Across boardrooms in Frankfurt, Milan, and Amsterdam, the conversation has shifted. Digital transformation is no longer a strategic ambition deferred to the next budget cycle—it is an operational imperative with measurable consequences for valuation, compliance posture, and competitive positioning. Two landmark reports published in early 2026—NTT DATA’s Cloud Maturity Index (March 2026) and Infor’s Enterprise AI Adoption Impact Index (April 2026)—provide the clearest empirical picture yet of where large organisations stand, and where the gaps are widening into liabilities.

Cloud Maturity: The Gap Between Aspiration and Execution

NTT DATA’s March 2026 research surveyed enterprise IT and business leaders across 14 countries, revealing a persistent and commercially significant divide between cloud strategy and cloud execution. While over 78% of respondents reported having a formal cloud migration roadmap, fewer than 34% classified their organisation as operating at an advanced or optimised cloud maturity level. The remaining two-thirds remain in transitional states—exposed to technical debt, fragmented data architectures, and escalating vendor lock-in risks.

For CFOs and General Counsel, this data carries direct implications. Cloud immaturity is no longer merely a technology problem; it surfaces during M&A due diligence as a valuation discount, and it creates compliance exposure under frameworks such as DORA (Digital Operational Resilience Act), which entered full application across EU financial entities in January 2025. Organisations that cannot demonstrate resilient, auditable cloud infrastructure face regulatory scrutiny and reputational risk in equal measure.
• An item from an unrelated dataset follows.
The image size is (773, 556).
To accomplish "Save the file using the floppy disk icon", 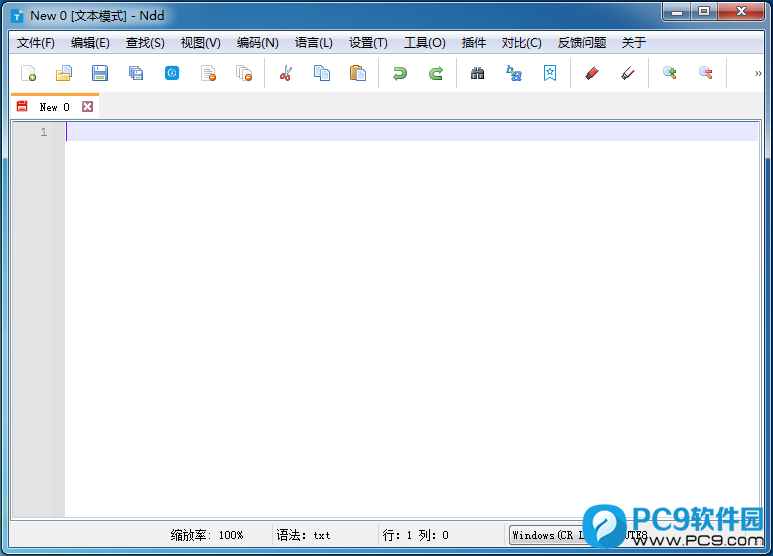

  • Action for CFOs: Commission an independent cloud maturity assessment before the next capital allocation cycle. Infrastructure debt compounds silently until it becomes a transaction risk.
  • Action for General Counsel: Map current cloud architecture against DORA ICT risk management requirements and identify contractual gaps with third-party cloud providers.
  • Action for CTOs: Prioritise workload portability and interoperability standards to reduce vendor concentration risk ahead of any potential M&A event.

AI Adoption in Enterprise: Productivity Gains Are Real, but Governance Lags

Infor’s April 2026 Enterprise AI Adoption Impact Index offers a more granular lens on where artificial intelligence is delivering measurable returns—and where the absence of governance frameworks is creating new categories of risk. Among enterprises that have deployed AI in core operational workflows, 61% reported measurable productivity improvements within 12 months, with the highest gains concentrated in finance automation, supply chain optimisation, and customer operations.

Yet the same research flags a critical structural weakness: fewer than 40% of AI-deploying enterprises have implemented a formal AI governance policy aligned with emerging regulatory standards. In the European context, this is particularly consequential. The EU AI Act—with its tiered risk classification system and obligations for high-risk AI applications—creates direct legal exposure for boards that cannot demonstrate oversight, explainability, and human review mechanisms for automated decision-making systems.

The strategic implication is clear: AI adoption in enterprise is accelerating faster than the governance infrastructure required to sustain it responsibly. For M&A Directors, this creates a new due diligence category. Acquiring an organisation with embedded AI systems and no governance framework is acquiring a regulatory liability that may not appear on the balance sheet but will surface post-close.

Implications for Business: Integrating Digital Strategy with Risk Management

The synthesis of these two data sets points toward a single, urgent conclusion for European business leaders: digital strategy and risk management can no longer operate as parallel workstreams. The organisations that will extract durable competitive advantage from cloud migration and AI adoption are those that treat governance, compliance, and technology architecture as a unified discipline.

Several practical priorities emerge for the remainder of 2026:

  • Board-level AI oversight: Establish a dedicated AI and technology risk committee, or formally extend the remit of the audit committee to cover algorithmic risk and model governance.
  • Integrated digital transformation roadmaps: Ensure that cloud migration timelines are synchronised with AI deployment plans, avoiding the common failure mode of deploying AI on immature data infrastructure.
  • Regulatory horizon scanning: Beyond DORA and the EU AI Act, the European Data Act and evolving NIS2 Directive obligations require continuous legal and technical monitoring. Reactive compliance is structurally more expensive than anticipatory alignment.
  • Innovation management discipline: Apply portfolio management principles to emerging technology investments—distinguishing between core optimisation, adjacent capability building, and exploratory innovation—to avoid diffuse spend with no measurable return.

Key Takeaway: The 2026 enterprise data confirms that the gap between digital leaders and digital laggards is no longer primarily a technology gap—it is a governance and execution gap. For CFOs, General Counsel, and board members, the priority is not to accelerate adoption further, but to ensure that the adoption already underway is structurally sound, regulatorily defensible, and strategically coherent. In an environment where AI capabilities are becoming commoditised, the durable differentiator will be the quality of the framework built around them.